# Pregnant Cichlid



## hlh1

Looks like I may have a Cichlid that has a mouth full of eggs. She's not eating and is kind of hiding. I really don't know what to do, if anything. Should I put her in another tank? I really don't know what I'm doing and would appreciate any instructions.


----------



## DJRansome

If she is in a tank of her own species and you want to save the fry you can wait 18 days from the day she spawned and let her spit the babies naturally.

While waiting the 18 days, run the filter from the fry tank on your established tank. That way the beneficial bacteria will grow and you can move mom and filter to the fry tank.


----------



## hlh1

Yes, she's with about 14 other Cichlids in a 55 gallon tank. I have a 20 gallon tank with guppies that I raise for Cichlid snacks and I'll can move her to that tank. Any reason why I can't move her now?


----------



## Nina_b

it might not be the best idea to feed your cichlids guppies.

If you move her now you might end up doing the move for nothing, they sometimes hold unfertilised eggs.

Do you want to save/raise the fry? Are you sure they're not hybrids?


----------



## DJRansome

Nina_b said:


> Do you want to save/raise the fry? Are you sure they're not hybrids?


Right, the reason for the question if she was in a tank full of cichlids of the same species.
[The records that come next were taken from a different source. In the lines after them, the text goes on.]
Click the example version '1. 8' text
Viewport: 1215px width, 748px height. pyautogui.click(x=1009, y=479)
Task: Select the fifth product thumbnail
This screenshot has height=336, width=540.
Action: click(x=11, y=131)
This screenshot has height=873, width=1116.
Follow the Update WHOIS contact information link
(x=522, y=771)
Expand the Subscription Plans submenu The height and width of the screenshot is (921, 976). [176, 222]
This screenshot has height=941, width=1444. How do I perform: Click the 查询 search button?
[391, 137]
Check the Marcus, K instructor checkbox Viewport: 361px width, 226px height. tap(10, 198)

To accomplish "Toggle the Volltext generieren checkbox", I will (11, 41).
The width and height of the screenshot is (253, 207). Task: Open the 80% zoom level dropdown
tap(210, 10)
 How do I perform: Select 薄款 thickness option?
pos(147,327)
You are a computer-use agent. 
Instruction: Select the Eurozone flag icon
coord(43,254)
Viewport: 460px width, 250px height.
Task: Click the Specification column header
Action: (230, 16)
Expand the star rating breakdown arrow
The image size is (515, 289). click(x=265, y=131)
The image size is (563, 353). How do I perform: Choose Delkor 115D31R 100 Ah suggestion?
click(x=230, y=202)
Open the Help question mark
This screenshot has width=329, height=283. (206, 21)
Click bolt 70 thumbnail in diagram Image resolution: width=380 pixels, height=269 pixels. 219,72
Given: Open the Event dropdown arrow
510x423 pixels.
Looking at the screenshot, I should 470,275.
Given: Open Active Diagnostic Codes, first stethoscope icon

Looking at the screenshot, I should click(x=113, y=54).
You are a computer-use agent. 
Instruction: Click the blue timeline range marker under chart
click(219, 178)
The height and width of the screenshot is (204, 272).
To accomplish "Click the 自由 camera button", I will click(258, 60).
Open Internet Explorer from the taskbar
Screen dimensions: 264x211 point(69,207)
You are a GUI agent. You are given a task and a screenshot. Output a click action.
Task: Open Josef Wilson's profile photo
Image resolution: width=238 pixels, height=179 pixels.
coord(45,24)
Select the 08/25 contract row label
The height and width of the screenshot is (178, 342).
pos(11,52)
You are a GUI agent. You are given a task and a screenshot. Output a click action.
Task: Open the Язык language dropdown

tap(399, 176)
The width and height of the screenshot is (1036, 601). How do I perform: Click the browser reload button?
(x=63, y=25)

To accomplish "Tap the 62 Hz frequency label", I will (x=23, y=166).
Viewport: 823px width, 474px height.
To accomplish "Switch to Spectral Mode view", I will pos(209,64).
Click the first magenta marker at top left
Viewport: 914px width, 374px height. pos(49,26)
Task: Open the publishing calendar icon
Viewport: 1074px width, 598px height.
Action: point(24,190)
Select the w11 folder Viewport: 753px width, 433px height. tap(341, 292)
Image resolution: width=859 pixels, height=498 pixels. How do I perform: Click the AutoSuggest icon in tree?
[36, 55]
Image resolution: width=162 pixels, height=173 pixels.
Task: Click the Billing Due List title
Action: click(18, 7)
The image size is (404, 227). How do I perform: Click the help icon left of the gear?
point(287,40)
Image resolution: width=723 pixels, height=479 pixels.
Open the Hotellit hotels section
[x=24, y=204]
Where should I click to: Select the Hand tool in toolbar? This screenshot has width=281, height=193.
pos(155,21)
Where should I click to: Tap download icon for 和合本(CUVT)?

Are all 14 fish in the tank the same species as she is?

Another reason not to move her now, the longer she is out of the main tank, the harder it will be to re-introduce her. If you take her out today and she spits tomorrow that would be ideal.

She may not like having the guppies in with her, are you taking them out first? Won't the guppies eat the fry?


----------



## hlh1

Golly, I have alot to learn. Why are guppies bad to feed to Cichlids? What's a good live food to feed them? Yes, there's a good chance these are hybrids. Since this is the first time I've had a pregnancy I think I'll just leave her alone and let things play out. It'll be a learning experience for me. Is there anything that I can do to help the fry survive in the main tank with all of the other mature Cichlids?


----------



## brinkles

Can you give a list of what exactly is in the main tank? Or a picture? If you have a male of her species, there is a good chance they aren't hybrids.

I think adult guppies would eat or at least kill fry. You could put them or her in a breeding compartment if you decide to keep her babies.

Many african cichlids are primarily herbivores, but occasionally happen upon a fry or an invertebrate in the wild and will happily grab it. They're not built to eat meat very often, and will fall ill if they consume too much. Some are OK with meat, but it's not like you can feed it to some of them and not others.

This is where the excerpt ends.